You shouldn’t believe the bullshit, either.  And you should also believe me – if you are in a campaign, or if you are contemplating one – when I say this: in politics, all that counts is loyalty.  That is what matters most, more than winning or losing.

So, that’s what I’m thinking about, a bit wistfully, as I contemplate TIFF, the wasps, and some great times in that run-down old building on St. Mary’s Street.

8 Comments

  1. Arnold Murphy says:

    Loyalty is a two way street, but the winner writes the history books.

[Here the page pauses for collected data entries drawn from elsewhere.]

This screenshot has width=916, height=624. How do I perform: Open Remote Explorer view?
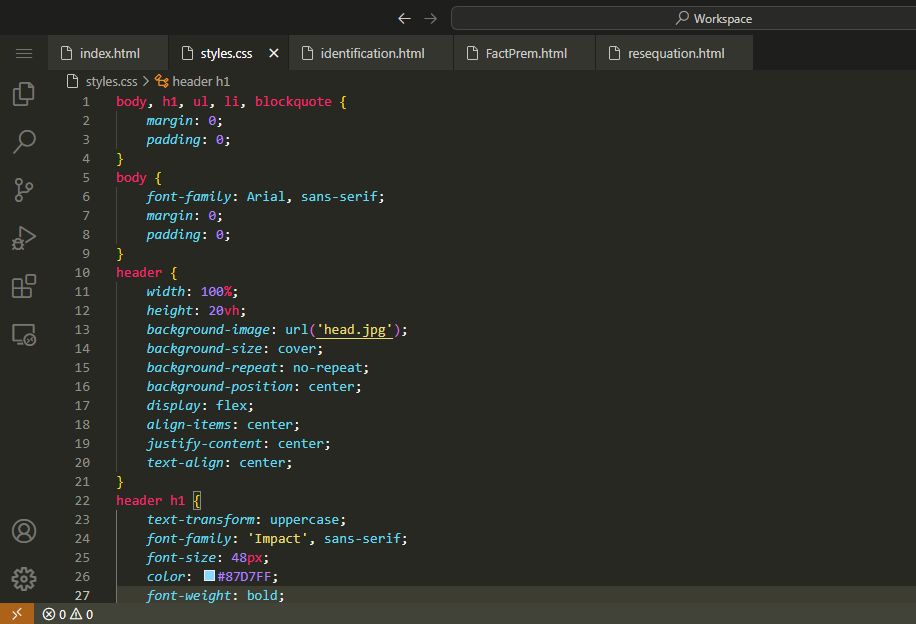[x=24, y=335]
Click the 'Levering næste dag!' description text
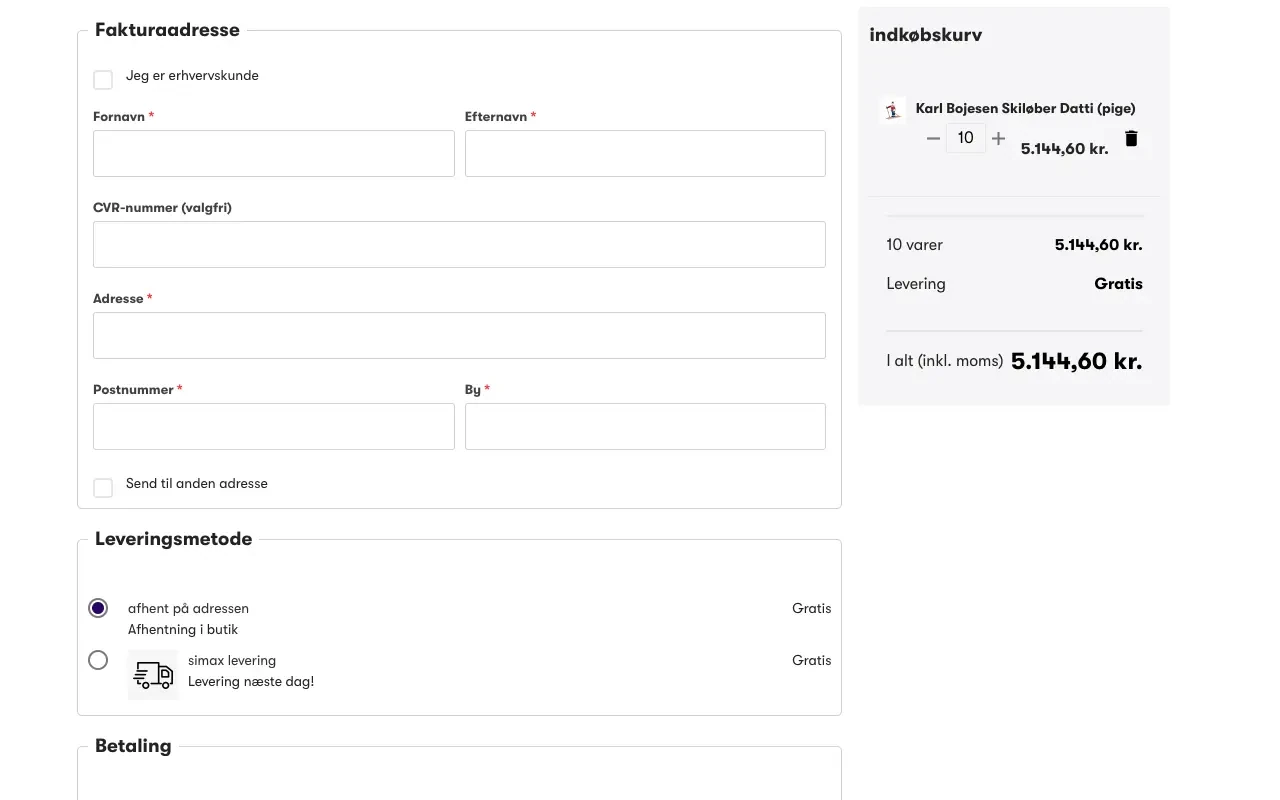 tap(251, 682)
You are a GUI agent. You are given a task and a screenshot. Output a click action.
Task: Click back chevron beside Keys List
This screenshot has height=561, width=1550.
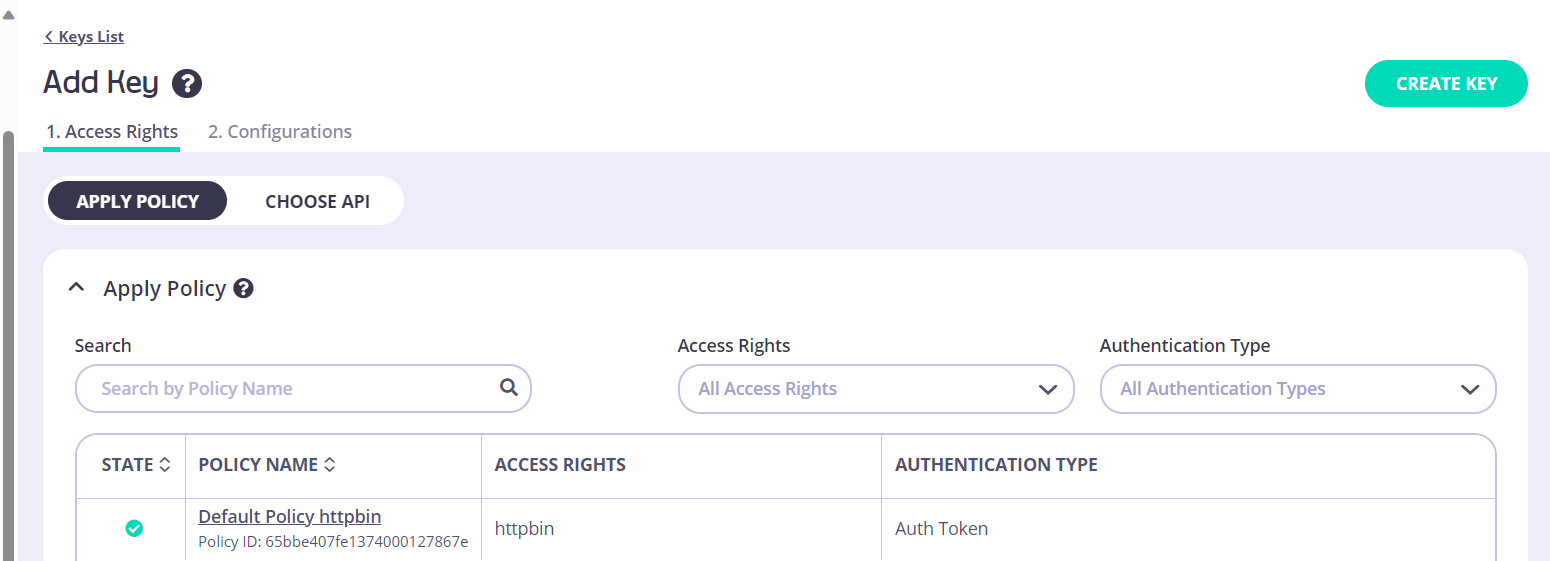tap(49, 37)
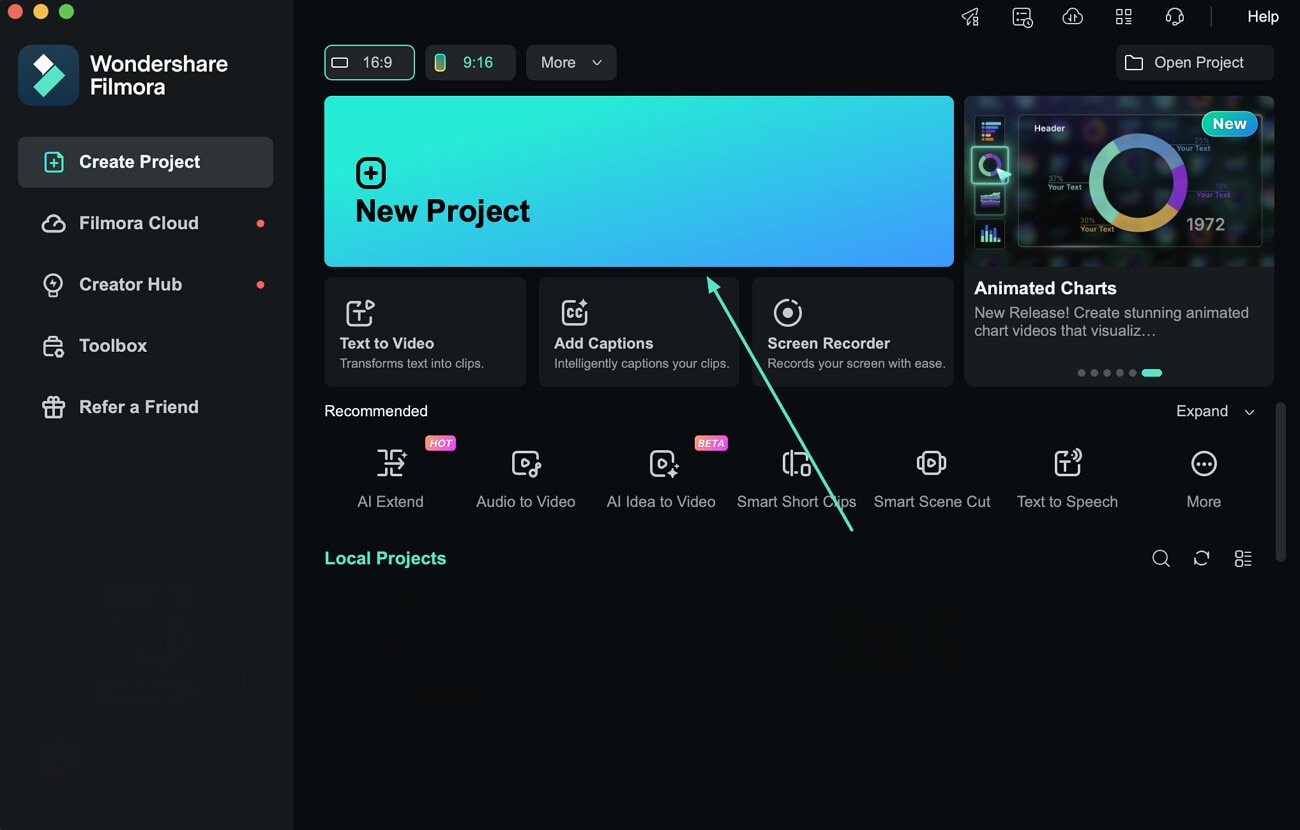
Task: Open the More aspect ratio dropdown
Action: [x=571, y=62]
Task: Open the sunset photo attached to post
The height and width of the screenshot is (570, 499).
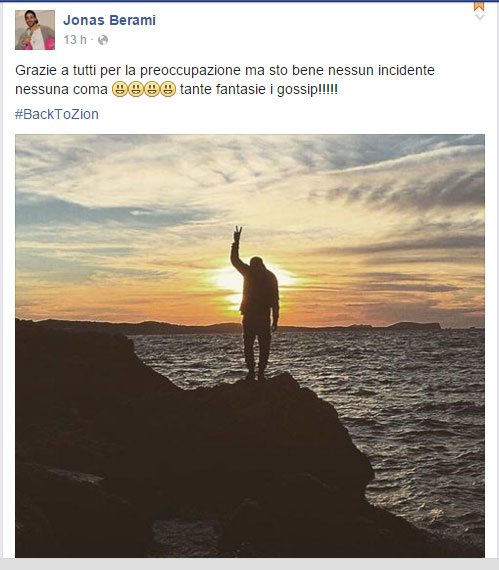Action: 250,346
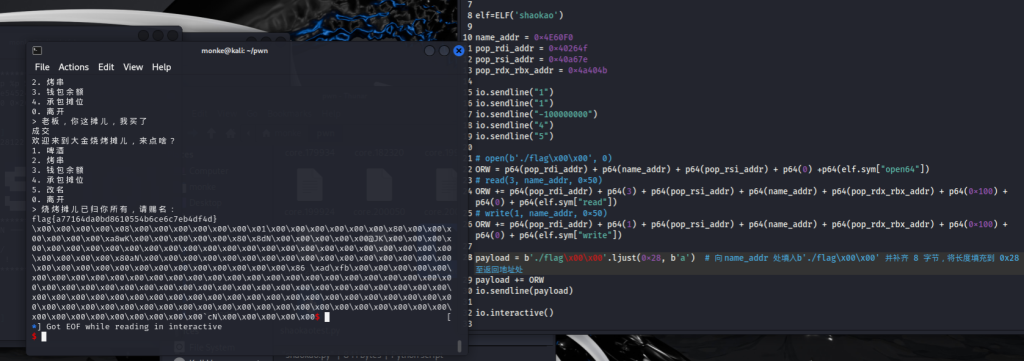Place cursor on io.interactive() line
The height and width of the screenshot is (361, 1024).
(x=514, y=313)
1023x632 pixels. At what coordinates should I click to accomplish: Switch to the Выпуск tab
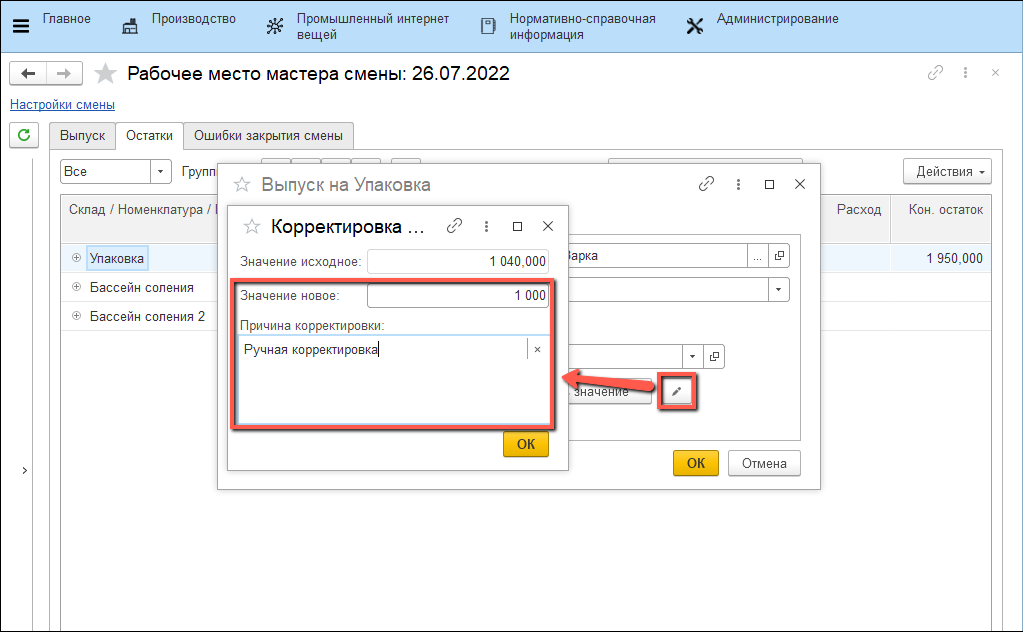[x=82, y=136]
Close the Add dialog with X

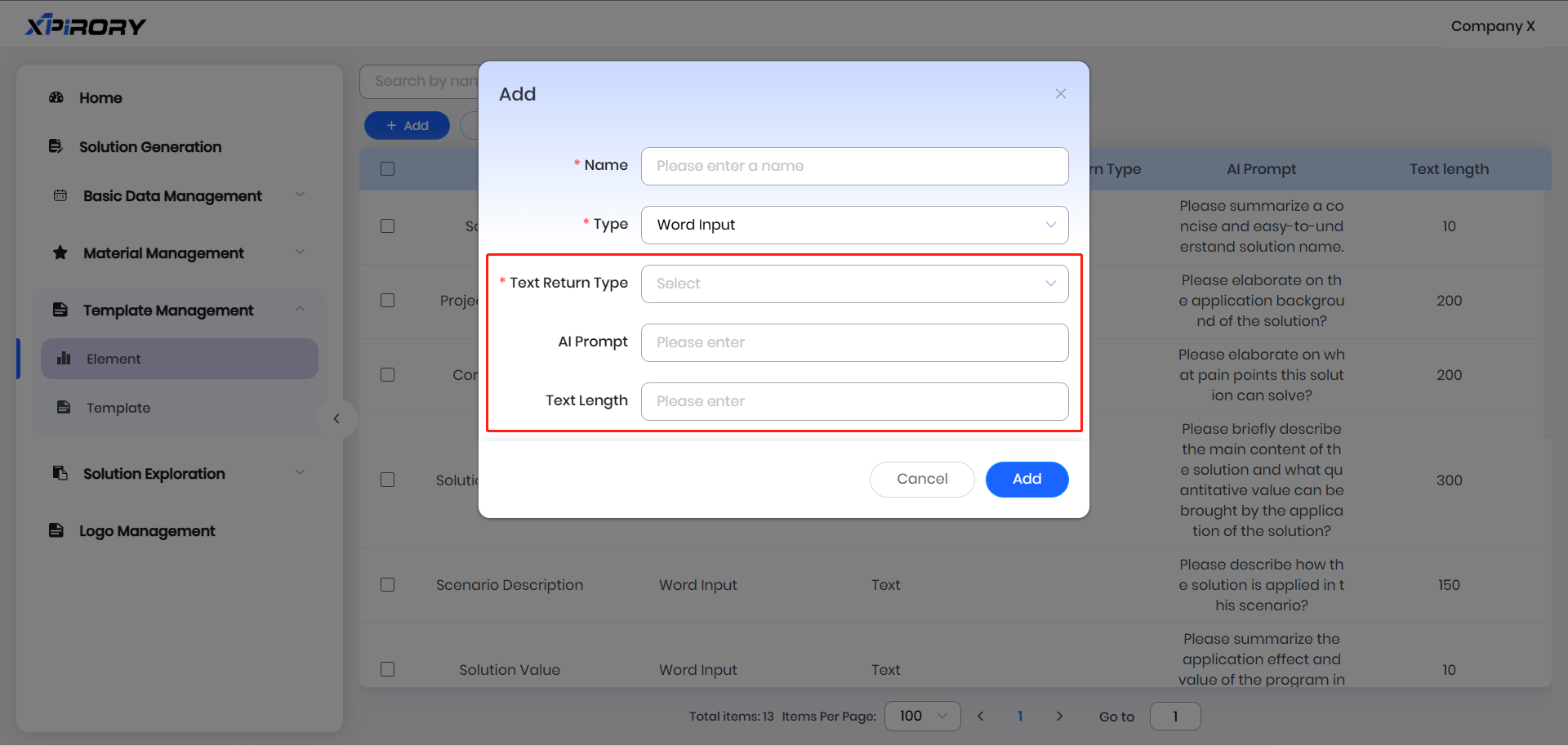click(x=1060, y=94)
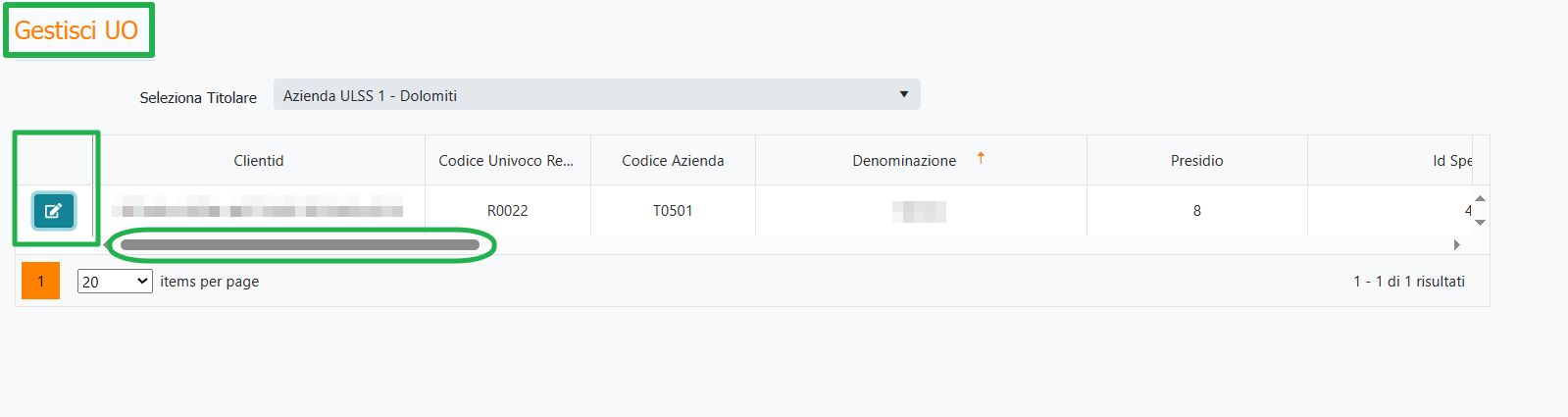Click the 1 - 1 di 1 risultati text

click(1408, 282)
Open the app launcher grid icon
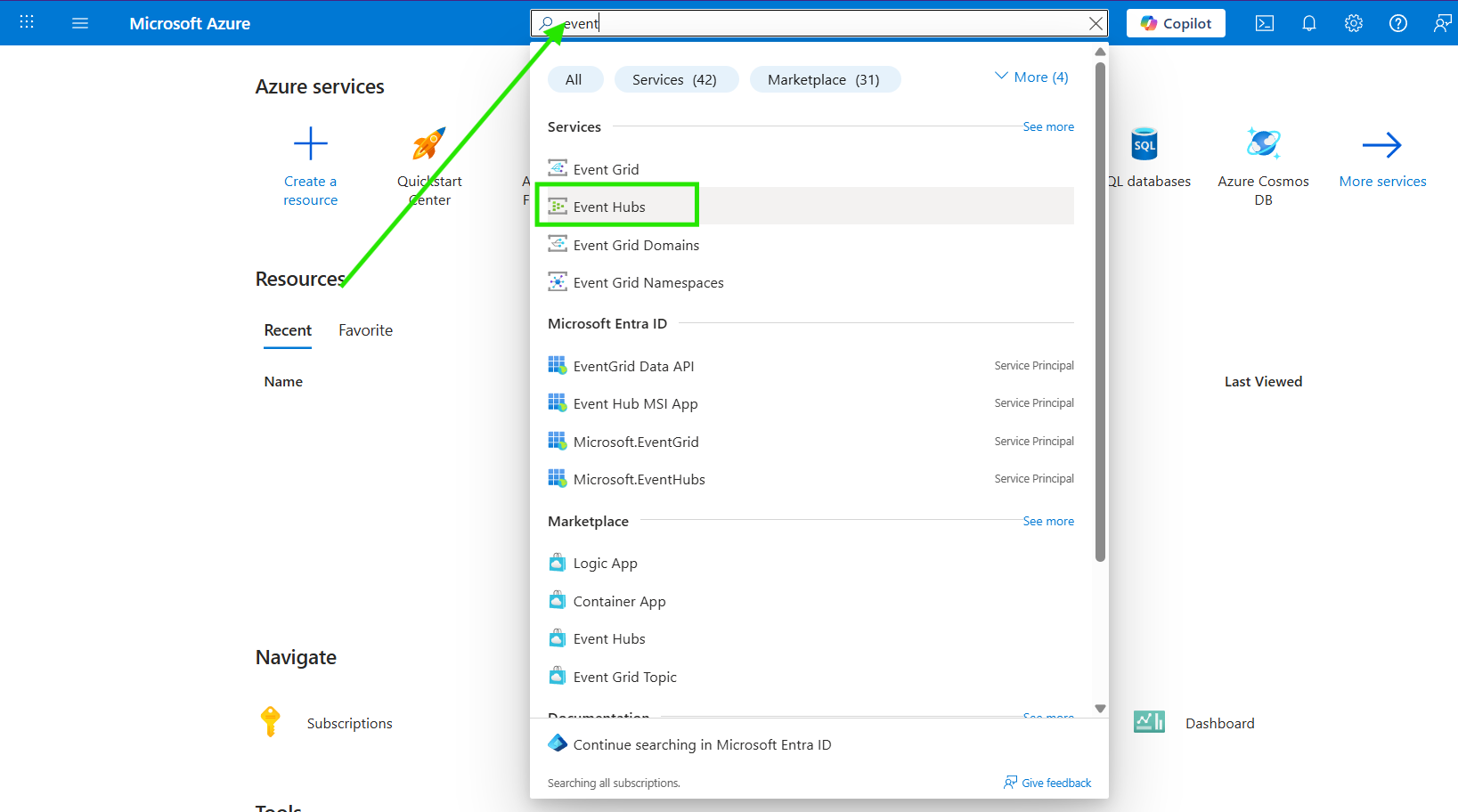Viewport: 1458px width, 812px height. [27, 22]
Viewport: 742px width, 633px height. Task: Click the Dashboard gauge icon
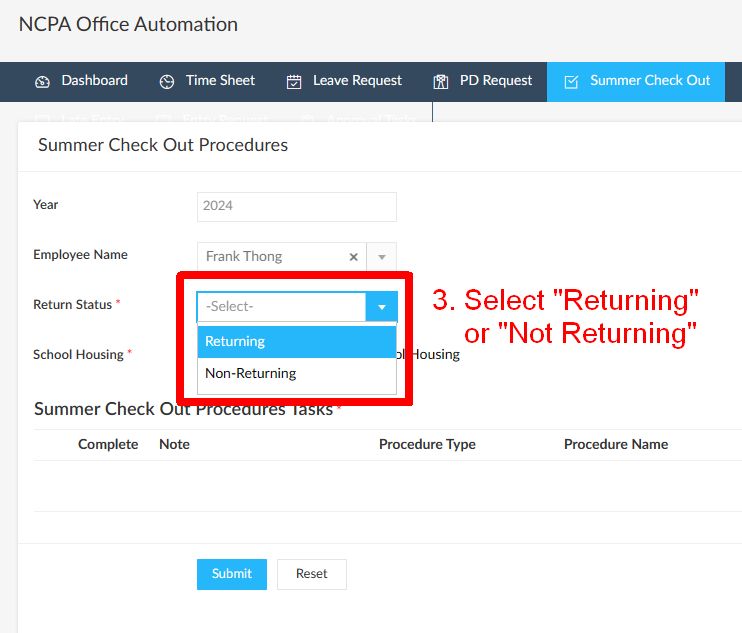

  2. thomas gallezot says:

    Very well said and very true! The winner is always the one who remains loyal to himself or herself and goes in the direction he or she chose, even if it means going in the opposite direction than the herd.

  3. David says:

    Loyalty is everything but then again so is winning. Those operatives from your political family Warren were highly successful albeit unprincipled people. In their thirst for power and the maintenance of all things shiny they traded loyalty to their province and the people within for corruption, backsliding and influence peddling. Your treasured Liberal Party of McGuinty was amoral but most winners are. Rock on punker man.

  4. Bob says:

    In politics, honesty is a greater good than loyalty. If you are blindly loyal to a dishonest person or group of persons, then you are being disloyal to yourself and that is the foundation of corruption.

  5. Swervin' Merv says:

    Dominic LeBlanc Syndrome? I’ve been told he didn’t run for the party leadership this time, despite his own party roots, because he is just not that ambitious. Is it being implied here that he is also a fairweather loyalist?

  6. Louis Blackmore says:

    PROBABLY NOT FOR PUBLICATION

    Kinsella:

    a) LeBlanc graciously endorsed Justin and then has provided mucho help – let’s be honest, JT is often a PR nightmare e.g. your pot posts – it is all very exhausting at times. Is LeBlanc to babysit Justin his whole life?

    b) LeBlanc graciously bowed out and endorsed Ignatieff and then provided constant help – who let’s be honest, was often a PR nightmare – you seem to reference this about weekly.

    c) the LeBlanc family as a whole has provided decade after decade of help to the Trudeaus, especially the often mentally ill Margaret Trudeau – who let’s be honest, is often a walking PR nightmare – maybe he/they are just exhausted by the strain of it all. Dealing with manic depressives is hard enough under mundane circumstances. Imagine adding in the intense scrutiny of international press, etc. They have single handedly saved the Liberal Party’s PR bacon on numerous occasions.

    d) LeBlanc as a Harvard trained lawyer could be making pots more money doing other things – but he chose to serve his people, rural Acadians and everyone else in his riding.

    Seems like loyalty is not enough in the Trudeau Party. This really is a personality cult where only total sacrifice, total submission will do. You said, “Romeo LeBlanc, one of the most decent men to ever set foot on Parliament Hill. God bless his memory”; is trying to torpedo his son really loyalty? Dare I say, you better hit the confession booth asap.

    One day I’ll get you all smoking the peace pipe.

    Regards,
    the all-knowing cabal

  7. Glen says:

    I value morality first. Honesty second. Loyalty third. Sometimes you can’t have all three. And loyalty at the expense of the first two is not something to be proud of.